** THE DATA follows **
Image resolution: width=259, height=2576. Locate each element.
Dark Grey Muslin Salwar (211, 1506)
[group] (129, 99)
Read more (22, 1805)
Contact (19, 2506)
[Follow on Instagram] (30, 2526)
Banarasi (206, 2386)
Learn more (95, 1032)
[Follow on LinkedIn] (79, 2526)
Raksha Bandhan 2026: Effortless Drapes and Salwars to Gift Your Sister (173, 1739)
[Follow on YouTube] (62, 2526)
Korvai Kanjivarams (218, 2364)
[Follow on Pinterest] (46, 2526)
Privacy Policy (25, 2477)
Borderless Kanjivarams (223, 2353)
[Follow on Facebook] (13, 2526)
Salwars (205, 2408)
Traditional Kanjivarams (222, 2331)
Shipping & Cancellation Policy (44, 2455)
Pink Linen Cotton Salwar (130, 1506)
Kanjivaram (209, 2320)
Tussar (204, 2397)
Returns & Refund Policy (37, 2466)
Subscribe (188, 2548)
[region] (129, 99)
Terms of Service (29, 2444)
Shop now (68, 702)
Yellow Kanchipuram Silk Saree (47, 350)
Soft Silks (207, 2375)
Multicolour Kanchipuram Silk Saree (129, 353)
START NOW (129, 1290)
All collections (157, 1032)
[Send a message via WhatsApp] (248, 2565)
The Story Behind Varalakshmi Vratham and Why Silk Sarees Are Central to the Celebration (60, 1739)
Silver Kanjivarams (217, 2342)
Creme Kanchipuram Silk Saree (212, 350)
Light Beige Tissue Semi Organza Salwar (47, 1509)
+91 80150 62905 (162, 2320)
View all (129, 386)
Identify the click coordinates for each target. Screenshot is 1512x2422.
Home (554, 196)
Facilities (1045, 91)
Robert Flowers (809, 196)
** End of THE DATA **
** THE DATA follows **
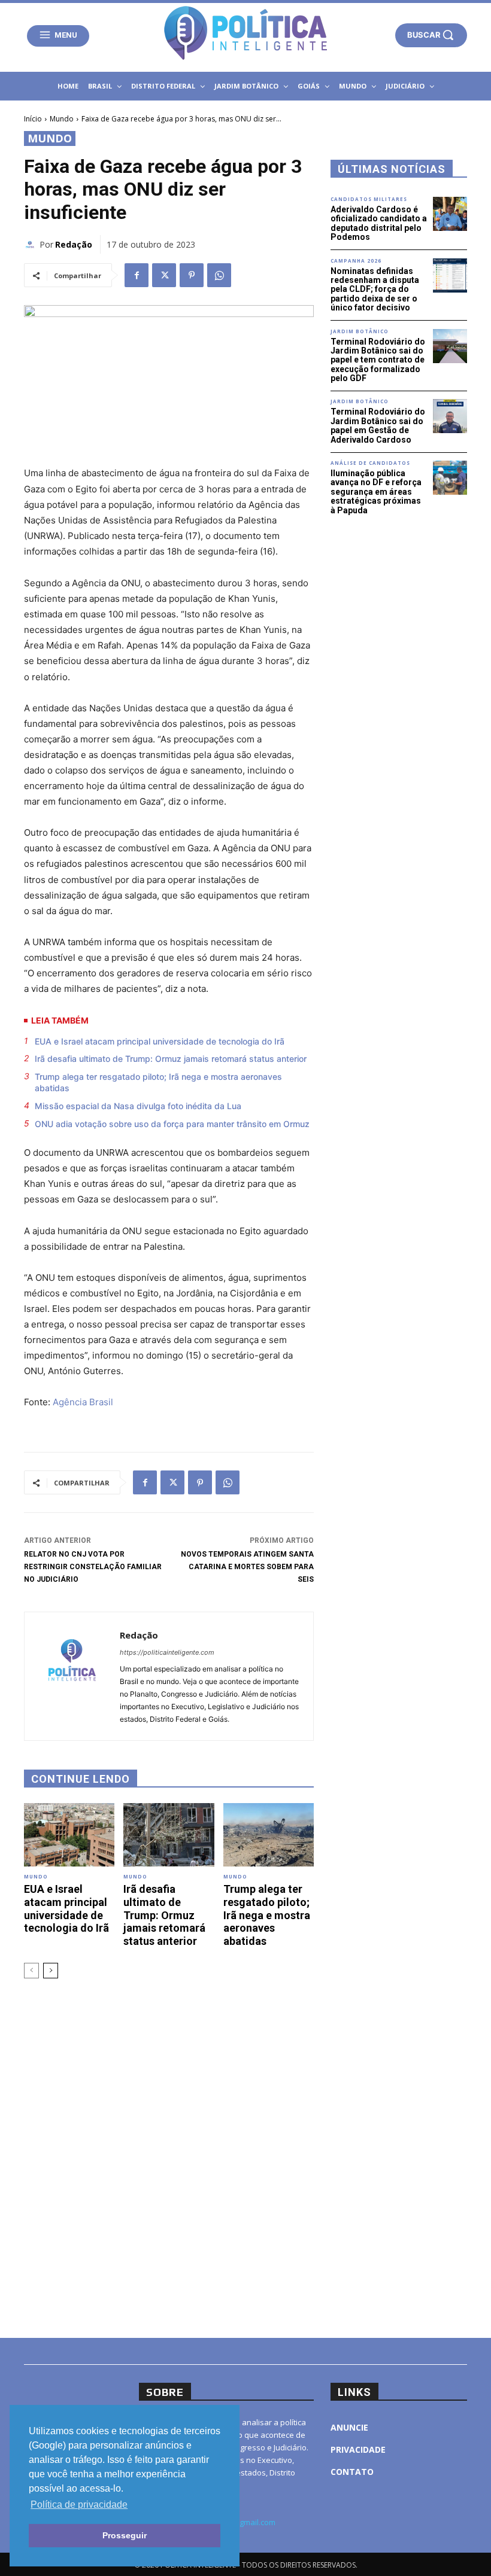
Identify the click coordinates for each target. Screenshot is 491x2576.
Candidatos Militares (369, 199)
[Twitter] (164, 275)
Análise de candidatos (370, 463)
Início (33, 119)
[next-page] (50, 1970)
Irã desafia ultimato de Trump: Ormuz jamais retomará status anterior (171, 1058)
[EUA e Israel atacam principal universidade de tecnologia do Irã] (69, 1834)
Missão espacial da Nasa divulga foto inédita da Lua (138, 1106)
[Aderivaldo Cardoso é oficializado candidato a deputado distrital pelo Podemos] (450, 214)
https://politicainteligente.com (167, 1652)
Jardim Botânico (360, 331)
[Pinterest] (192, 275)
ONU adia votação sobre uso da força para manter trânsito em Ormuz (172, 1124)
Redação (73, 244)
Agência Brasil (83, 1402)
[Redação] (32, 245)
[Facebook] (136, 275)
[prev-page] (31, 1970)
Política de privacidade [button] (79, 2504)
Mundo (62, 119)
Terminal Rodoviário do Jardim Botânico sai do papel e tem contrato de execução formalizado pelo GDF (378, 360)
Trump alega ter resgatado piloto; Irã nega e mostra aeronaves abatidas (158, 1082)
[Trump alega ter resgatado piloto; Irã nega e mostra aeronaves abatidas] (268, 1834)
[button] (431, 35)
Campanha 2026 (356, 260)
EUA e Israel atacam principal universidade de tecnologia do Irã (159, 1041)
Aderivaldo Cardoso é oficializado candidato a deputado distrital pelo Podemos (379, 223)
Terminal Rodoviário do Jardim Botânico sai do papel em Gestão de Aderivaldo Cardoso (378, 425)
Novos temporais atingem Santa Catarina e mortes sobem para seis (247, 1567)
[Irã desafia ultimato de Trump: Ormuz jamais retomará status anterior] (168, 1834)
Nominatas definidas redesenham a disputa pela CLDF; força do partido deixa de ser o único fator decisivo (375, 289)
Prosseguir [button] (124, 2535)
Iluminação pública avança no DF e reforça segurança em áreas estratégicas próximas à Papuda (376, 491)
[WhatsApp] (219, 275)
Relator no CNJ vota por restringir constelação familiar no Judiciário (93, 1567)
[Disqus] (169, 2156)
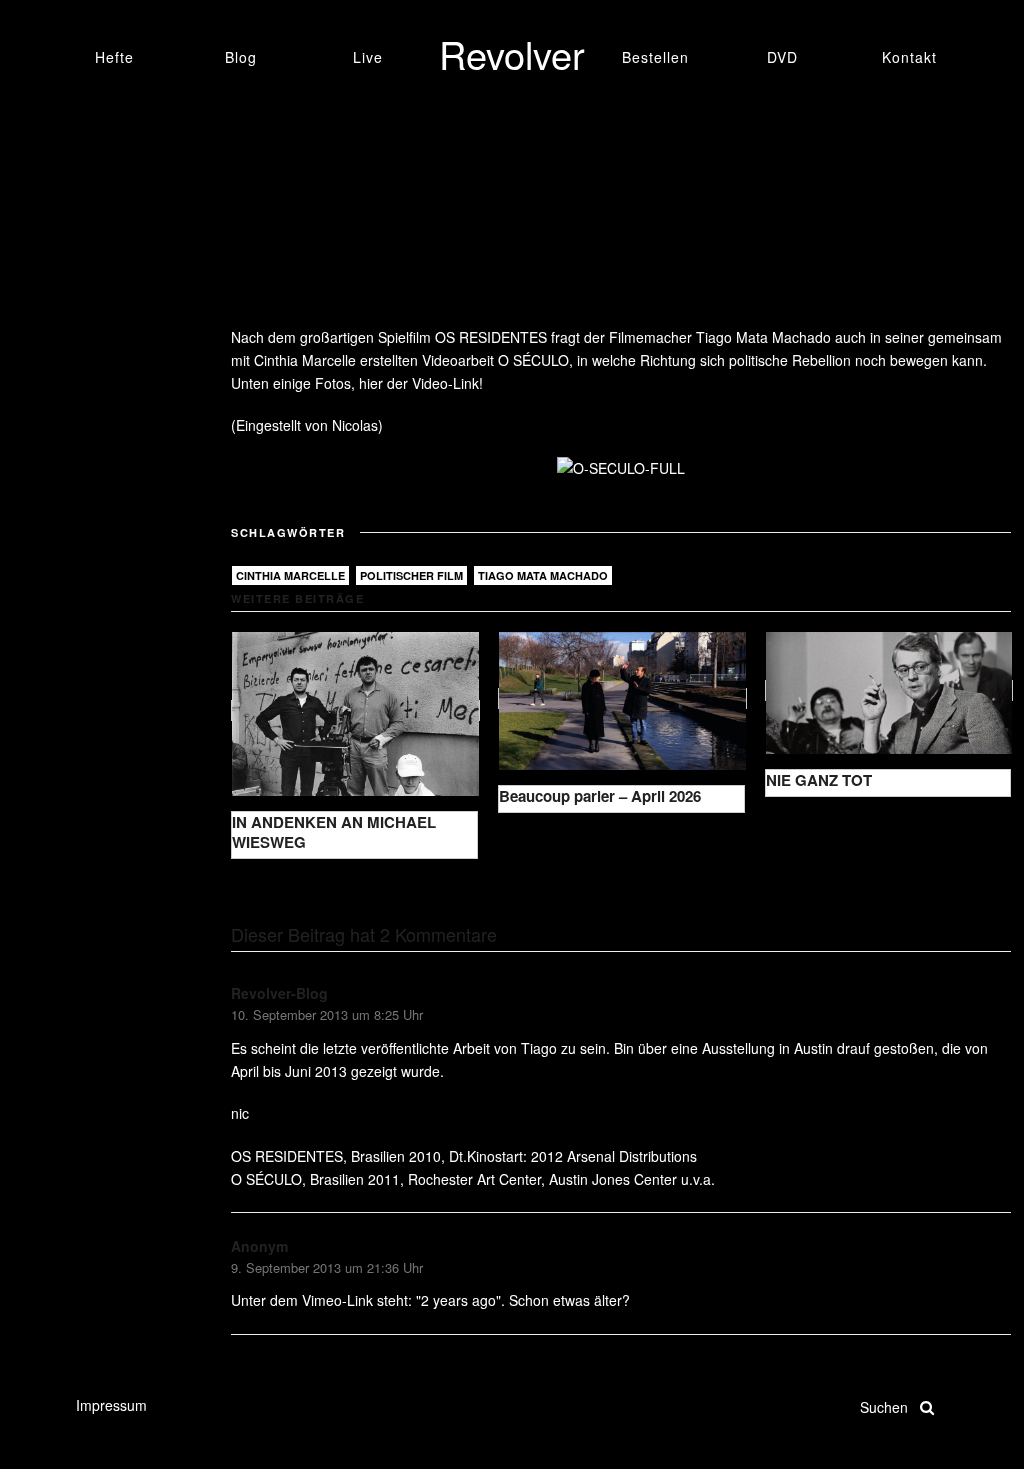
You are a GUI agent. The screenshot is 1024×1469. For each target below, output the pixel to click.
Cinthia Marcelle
** End of THE DATA **
→ **DIRECTIONS**: Return, with no change at all, every line in the entries above from the line containing "Image resolution: width=259, height=2576." through the line containing "Shipping & Cancellation Policy (44, 2455)".

→ **RESPONSE BELOW**:
Image resolution: width=259, height=2576. Locate each element.
Dark Grey Muslin Salwar (211, 1506)
[group] (129, 99)
Read more (22, 1805)
Contact (19, 2506)
[Follow on Instagram] (30, 2526)
Banarasi (206, 2386)
Learn more (95, 1032)
[Follow on LinkedIn] (79, 2526)
Raksha Bandhan 2026: Effortless Drapes and Salwars to Gift Your Sister (173, 1739)
[Follow on YouTube] (62, 2526)
Korvai Kanjivarams (218, 2364)
[Follow on Pinterest] (46, 2526)
Privacy Policy (25, 2477)
Borderless Kanjivarams (223, 2353)
[Follow on Facebook] (13, 2526)
Salwars (205, 2408)
Traditional Kanjivarams (222, 2331)
Shipping & Cancellation Policy (44, 2455)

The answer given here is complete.